▶ To do
Reproduce the rows below, replacing every occurrence of "pin label" with "pin name" and leaving everything else unchanged.

________

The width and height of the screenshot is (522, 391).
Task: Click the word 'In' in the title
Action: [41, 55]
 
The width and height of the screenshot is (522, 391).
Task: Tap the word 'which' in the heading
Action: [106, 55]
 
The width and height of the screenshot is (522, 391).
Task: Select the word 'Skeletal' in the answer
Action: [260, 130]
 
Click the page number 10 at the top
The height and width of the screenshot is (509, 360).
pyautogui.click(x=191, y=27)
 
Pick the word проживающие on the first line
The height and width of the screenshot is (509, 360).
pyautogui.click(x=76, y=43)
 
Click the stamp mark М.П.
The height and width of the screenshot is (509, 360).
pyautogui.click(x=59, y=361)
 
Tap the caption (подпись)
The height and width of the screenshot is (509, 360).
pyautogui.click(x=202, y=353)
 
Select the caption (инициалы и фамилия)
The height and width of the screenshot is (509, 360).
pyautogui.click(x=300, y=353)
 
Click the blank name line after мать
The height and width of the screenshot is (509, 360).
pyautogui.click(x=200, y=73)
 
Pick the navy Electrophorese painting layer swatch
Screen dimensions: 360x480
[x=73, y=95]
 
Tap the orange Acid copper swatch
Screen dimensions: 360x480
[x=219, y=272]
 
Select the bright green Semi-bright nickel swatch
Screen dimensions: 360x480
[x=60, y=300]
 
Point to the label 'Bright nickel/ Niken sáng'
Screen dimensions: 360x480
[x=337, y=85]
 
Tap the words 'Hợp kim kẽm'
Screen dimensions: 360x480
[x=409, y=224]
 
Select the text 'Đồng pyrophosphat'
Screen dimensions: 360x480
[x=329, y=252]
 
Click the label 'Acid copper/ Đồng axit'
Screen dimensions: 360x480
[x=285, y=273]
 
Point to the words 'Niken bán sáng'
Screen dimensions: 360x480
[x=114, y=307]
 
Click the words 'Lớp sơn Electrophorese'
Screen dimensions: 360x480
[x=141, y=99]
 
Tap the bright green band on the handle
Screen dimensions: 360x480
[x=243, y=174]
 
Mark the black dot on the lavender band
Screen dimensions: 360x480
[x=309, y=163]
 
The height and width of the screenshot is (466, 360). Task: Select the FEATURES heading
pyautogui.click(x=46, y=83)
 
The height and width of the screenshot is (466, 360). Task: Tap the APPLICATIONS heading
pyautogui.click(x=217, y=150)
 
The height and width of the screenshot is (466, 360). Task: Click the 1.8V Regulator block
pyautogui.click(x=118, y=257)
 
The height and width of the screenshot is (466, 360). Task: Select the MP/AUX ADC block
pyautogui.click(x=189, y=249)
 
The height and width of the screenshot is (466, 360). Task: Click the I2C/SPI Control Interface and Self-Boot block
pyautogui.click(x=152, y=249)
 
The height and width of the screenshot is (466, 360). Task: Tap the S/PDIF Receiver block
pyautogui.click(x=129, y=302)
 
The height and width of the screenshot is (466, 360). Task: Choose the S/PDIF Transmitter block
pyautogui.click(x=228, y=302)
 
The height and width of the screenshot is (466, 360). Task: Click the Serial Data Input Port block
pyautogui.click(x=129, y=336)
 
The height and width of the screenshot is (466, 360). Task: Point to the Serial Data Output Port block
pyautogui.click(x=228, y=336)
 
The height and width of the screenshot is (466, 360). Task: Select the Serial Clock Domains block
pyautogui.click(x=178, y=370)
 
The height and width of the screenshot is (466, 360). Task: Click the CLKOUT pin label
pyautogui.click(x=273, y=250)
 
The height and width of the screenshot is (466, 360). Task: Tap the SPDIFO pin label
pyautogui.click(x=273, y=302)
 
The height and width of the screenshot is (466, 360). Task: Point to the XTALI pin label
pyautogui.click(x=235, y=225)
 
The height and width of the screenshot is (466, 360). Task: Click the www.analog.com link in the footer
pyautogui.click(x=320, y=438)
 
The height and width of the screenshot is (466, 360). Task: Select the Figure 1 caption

________

▶ Task solution
The width and height of the screenshot is (522, 391).
Task: Click the word 'In' in the title
Action: [41, 55]
 
The width and height of the screenshot is (522, 391).
Task: Tap the word 'which' in the heading
Action: [106, 55]
 
The width and height of the screenshot is (522, 391).
Task: Select the word 'Skeletal' in the answer
Action: [260, 130]
 
Click the page number 10 at the top
The height and width of the screenshot is (509, 360).
pyautogui.click(x=191, y=27)
 
Pick the word проживающие on the first line
The height and width of the screenshot is (509, 360).
pyautogui.click(x=76, y=43)
 
Click the stamp mark М.П.
The height and width of the screenshot is (509, 360).
pyautogui.click(x=59, y=361)
 
Tap the caption (подпись)
The height and width of the screenshot is (509, 360).
pyautogui.click(x=202, y=353)
 
Select the caption (инициалы и фамилия)
The height and width of the screenshot is (509, 360).
pyautogui.click(x=300, y=353)
 
Click the blank name line after мать
The height and width of the screenshot is (509, 360).
pyautogui.click(x=200, y=73)
 
Pick the navy Electrophorese painting layer swatch
Screen dimensions: 360x480
[x=73, y=95]
 
Tap the orange Acid copper swatch
Screen dimensions: 360x480
[x=219, y=272]
 
Select the bright green Semi-bright nickel swatch
Screen dimensions: 360x480
[x=60, y=300]
 
Point to the label 'Bright nickel/ Niken sáng'
Screen dimensions: 360x480
[x=337, y=85]
 
Tap the words 'Hợp kim kẽm'
Screen dimensions: 360x480
[x=409, y=224]
 
Select the text 'Đồng pyrophosphat'
Screen dimensions: 360x480
[x=329, y=252]
 
Click the label 'Acid copper/ Đồng axit'
Screen dimensions: 360x480
[x=285, y=273]
 
Point to the words 'Niken bán sáng'
Screen dimensions: 360x480
[x=114, y=307]
 
Click the words 'Lớp sơn Electrophorese'
Screen dimensions: 360x480
[x=141, y=99]
 
Tap the bright green band on the handle
Screen dimensions: 360x480
[x=243, y=174]
 
Mark the black dot on the lavender band
Screen dimensions: 360x480
[x=309, y=163]
 
The height and width of the screenshot is (466, 360). Task: Select the FEATURES heading
pyautogui.click(x=46, y=83)
 
The height and width of the screenshot is (466, 360). Task: Tap the APPLICATIONS heading
pyautogui.click(x=217, y=150)
 
The height and width of the screenshot is (466, 360). Task: Click the 1.8V Regulator block
pyautogui.click(x=118, y=257)
 
The height and width of the screenshot is (466, 360). Task: Select the MP/AUX ADC block
pyautogui.click(x=189, y=249)
 
The height and width of the screenshot is (466, 360). Task: Click the I2C/SPI Control Interface and Self-Boot block
pyautogui.click(x=152, y=249)
 
The height and width of the screenshot is (466, 360). Task: Tap the S/PDIF Receiver block
pyautogui.click(x=129, y=302)
 
The height and width of the screenshot is (466, 360). Task: Choose the S/PDIF Transmitter block
pyautogui.click(x=228, y=302)
 
The height and width of the screenshot is (466, 360). Task: Click the Serial Data Input Port block
pyautogui.click(x=129, y=336)
 
The height and width of the screenshot is (466, 360). Task: Point to the Serial Data Output Port block
pyautogui.click(x=228, y=336)
 
The height and width of the screenshot is (466, 360). Task: Select the Serial Clock Domains block
pyautogui.click(x=178, y=370)
 
The height and width of the screenshot is (466, 360). Task: Click the CLKOUT pin name
pyautogui.click(x=273, y=250)
 
The height and width of the screenshot is (466, 360). Task: Tap the SPDIFO pin name
pyautogui.click(x=273, y=302)
 
The height and width of the screenshot is (466, 360). Task: Point to the XTALI pin name
pyautogui.click(x=235, y=225)
 
The height and width of the screenshot is (466, 360). Task: Click the www.analog.com link in the footer
pyautogui.click(x=320, y=438)
 
The height and width of the screenshot is (466, 360). Task: Select the Figure 1 caption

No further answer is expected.